**RECORDS SHOWN**
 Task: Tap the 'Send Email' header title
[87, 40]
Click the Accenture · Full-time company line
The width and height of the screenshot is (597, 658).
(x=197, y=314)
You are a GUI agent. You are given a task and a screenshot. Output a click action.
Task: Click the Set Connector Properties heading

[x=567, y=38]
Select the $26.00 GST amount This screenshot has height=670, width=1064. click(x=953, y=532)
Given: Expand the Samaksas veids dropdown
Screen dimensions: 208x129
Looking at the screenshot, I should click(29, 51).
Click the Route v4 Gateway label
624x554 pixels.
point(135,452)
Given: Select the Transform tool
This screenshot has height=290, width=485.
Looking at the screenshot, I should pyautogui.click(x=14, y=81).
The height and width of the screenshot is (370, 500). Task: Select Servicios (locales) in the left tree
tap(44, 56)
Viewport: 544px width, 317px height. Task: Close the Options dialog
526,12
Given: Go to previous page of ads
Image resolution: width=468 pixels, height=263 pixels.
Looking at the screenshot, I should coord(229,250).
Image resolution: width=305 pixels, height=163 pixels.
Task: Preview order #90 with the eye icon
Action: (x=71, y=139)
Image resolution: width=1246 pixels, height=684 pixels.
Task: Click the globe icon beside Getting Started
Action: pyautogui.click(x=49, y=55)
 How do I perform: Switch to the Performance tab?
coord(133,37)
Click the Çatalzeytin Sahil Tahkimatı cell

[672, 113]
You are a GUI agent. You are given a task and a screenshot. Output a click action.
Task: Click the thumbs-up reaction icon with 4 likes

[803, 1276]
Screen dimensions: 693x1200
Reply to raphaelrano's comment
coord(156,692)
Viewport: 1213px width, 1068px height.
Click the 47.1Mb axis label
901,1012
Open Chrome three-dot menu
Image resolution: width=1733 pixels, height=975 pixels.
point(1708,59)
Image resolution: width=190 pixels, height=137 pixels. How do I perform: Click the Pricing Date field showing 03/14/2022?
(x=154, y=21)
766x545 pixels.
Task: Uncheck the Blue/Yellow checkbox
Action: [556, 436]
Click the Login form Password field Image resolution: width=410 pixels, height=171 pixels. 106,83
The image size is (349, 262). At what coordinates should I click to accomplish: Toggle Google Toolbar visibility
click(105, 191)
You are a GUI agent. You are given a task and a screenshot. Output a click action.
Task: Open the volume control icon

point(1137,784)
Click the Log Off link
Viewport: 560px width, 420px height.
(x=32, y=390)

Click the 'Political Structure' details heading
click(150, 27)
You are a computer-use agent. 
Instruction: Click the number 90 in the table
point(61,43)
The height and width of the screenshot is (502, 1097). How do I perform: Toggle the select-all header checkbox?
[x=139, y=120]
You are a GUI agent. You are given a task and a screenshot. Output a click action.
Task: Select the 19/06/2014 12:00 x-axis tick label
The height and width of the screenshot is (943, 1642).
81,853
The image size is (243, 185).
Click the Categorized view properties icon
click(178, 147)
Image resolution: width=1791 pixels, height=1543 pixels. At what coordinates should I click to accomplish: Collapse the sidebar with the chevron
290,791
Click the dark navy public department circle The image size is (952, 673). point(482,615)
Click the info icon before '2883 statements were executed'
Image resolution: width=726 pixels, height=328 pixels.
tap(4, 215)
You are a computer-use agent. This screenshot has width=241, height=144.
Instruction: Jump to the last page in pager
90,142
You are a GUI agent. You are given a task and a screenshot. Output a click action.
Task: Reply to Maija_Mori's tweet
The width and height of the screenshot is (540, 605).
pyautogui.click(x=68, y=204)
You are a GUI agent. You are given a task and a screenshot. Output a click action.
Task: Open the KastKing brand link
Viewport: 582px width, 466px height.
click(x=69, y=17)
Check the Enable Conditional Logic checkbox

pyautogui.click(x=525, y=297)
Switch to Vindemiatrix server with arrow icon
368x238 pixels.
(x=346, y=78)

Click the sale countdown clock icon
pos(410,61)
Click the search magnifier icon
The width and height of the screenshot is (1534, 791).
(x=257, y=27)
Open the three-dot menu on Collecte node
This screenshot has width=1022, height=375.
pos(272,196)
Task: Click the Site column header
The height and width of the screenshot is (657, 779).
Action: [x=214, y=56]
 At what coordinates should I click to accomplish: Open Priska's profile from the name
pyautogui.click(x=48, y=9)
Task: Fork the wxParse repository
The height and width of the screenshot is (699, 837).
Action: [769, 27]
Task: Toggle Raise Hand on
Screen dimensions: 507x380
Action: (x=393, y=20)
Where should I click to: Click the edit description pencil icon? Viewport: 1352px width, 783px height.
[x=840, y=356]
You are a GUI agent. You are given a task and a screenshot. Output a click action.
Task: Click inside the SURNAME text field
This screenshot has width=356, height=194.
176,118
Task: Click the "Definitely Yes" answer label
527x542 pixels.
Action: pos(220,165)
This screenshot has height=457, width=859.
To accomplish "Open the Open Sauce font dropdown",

**STATED GOAL**
Reproduce the material above verbatim, line for line, from its first line through its last, keeping every character, space, and line break unchanged.

**OUTPUT BELOW**
 Task: Tap the 'Send Email' header title
[87, 40]
Click the Accenture · Full-time company line
The width and height of the screenshot is (597, 658).
(x=197, y=314)
You are a GUI agent. You are given a task and a screenshot. Output a click action.
Task: Click the Set Connector Properties heading

[x=567, y=38]
Select the $26.00 GST amount This screenshot has height=670, width=1064. click(x=953, y=532)
Given: Expand the Samaksas veids dropdown
Screen dimensions: 208x129
Looking at the screenshot, I should click(29, 51).
Click the Route v4 Gateway label
624x554 pixels.
point(135,452)
Given: Select the Transform tool
This screenshot has height=290, width=485.
Looking at the screenshot, I should pyautogui.click(x=14, y=81).
The height and width of the screenshot is (370, 500). Task: Select Servicios (locales) in the left tree
tap(44, 56)
Viewport: 544px width, 317px height. Task: Close the Options dialog
526,12
Given: Go to previous page of ads
Image resolution: width=468 pixels, height=263 pixels.
Looking at the screenshot, I should coord(229,250).
Image resolution: width=305 pixels, height=163 pixels.
Task: Preview order #90 with the eye icon
Action: (x=71, y=139)
Image resolution: width=1246 pixels, height=684 pixels.
Task: Click the globe icon beside Getting Started
Action: pyautogui.click(x=49, y=55)
 How do I perform: Switch to the Performance tab?
coord(133,37)
Click the Çatalzeytin Sahil Tahkimatı cell

[672, 113]
You are a GUI agent. You are given a task and a screenshot. Output a click action.
Task: Click the thumbs-up reaction icon with 4 likes

[803, 1276]
Screen dimensions: 693x1200
Reply to raphaelrano's comment
coord(156,692)
Viewport: 1213px width, 1068px height.
Click the 47.1Mb axis label
901,1012
Open Chrome three-dot menu
Image resolution: width=1733 pixels, height=975 pixels.
point(1708,59)
Image resolution: width=190 pixels, height=137 pixels. How do I perform: Click the Pricing Date field showing 03/14/2022?
(x=154, y=21)
766x545 pixels.
Task: Uncheck the Blue/Yellow checkbox
Action: [556, 436]
Click the Login form Password field Image resolution: width=410 pixels, height=171 pixels. 106,83
The image size is (349, 262). At what coordinates should I click to accomplish: Toggle Google Toolbar visibility
click(105, 191)
You are a GUI agent. You are given a task and a screenshot. Output a click action.
Task: Open the volume control icon

point(1137,784)
Click the Log Off link
Viewport: 560px width, 420px height.
(x=32, y=390)

Click the 'Political Structure' details heading
click(150, 27)
You are a computer-use agent. 
Instruction: Click the number 90 in the table
point(61,43)
The height and width of the screenshot is (502, 1097). How do I perform: Toggle the select-all header checkbox?
[x=139, y=120]
You are a GUI agent. You are given a task and a screenshot. Output a click action.
Task: Select the 19/06/2014 12:00 x-axis tick label
The height and width of the screenshot is (943, 1642).
81,853
The image size is (243, 185).
Click the Categorized view properties icon
click(178, 147)
Image resolution: width=1791 pixels, height=1543 pixels. At what coordinates should I click to accomplish: Collapse the sidebar with the chevron
290,791
Click the dark navy public department circle The image size is (952, 673). point(482,615)
Click the info icon before '2883 statements were executed'
Image resolution: width=726 pixels, height=328 pixels.
tap(4, 215)
You are a computer-use agent. This screenshot has width=241, height=144.
Instruction: Jump to the last page in pager
90,142
You are a GUI agent. You are given a task and a screenshot. Output a click action.
Task: Reply to Maija_Mori's tweet
The width and height of the screenshot is (540, 605).
pyautogui.click(x=68, y=204)
You are a GUI agent. You are given a task and a screenshot. Output a click action.
Task: Open the KastKing brand link
Viewport: 582px width, 466px height.
click(x=69, y=17)
Check the Enable Conditional Logic checkbox

pyautogui.click(x=525, y=297)
Switch to Vindemiatrix server with arrow icon
368x238 pixels.
(x=346, y=78)

Click the sale countdown clock icon
pos(410,61)
Click the search magnifier icon
The width and height of the screenshot is (1534, 791).
(x=257, y=27)
Open the three-dot menu on Collecte node
This screenshot has width=1022, height=375.
pos(272,196)
Task: Click the Site column header
The height and width of the screenshot is (657, 779).
Action: [x=214, y=56]
 At what coordinates should I click to accomplish: Open Priska's profile from the name
pyautogui.click(x=48, y=9)
Task: Fork the wxParse repository
The height and width of the screenshot is (699, 837).
Action: [769, 27]
Task: Toggle Raise Hand on
Screen dimensions: 507x380
Action: (x=393, y=20)
Where should I click to: Click the edit description pencil icon? Viewport: 1352px width, 783px height.
[x=840, y=356]
You are a GUI agent. You are given a task and a screenshot. Output a click action.
Task: Click inside the SURNAME text field
This screenshot has width=356, height=194.
176,118
Task: Click the "Definitely Yes" answer label
527x542 pixels.
Action: pos(220,165)
This screenshot has height=457, width=859.
To accomplish "Open the Open Sauce font dropdown",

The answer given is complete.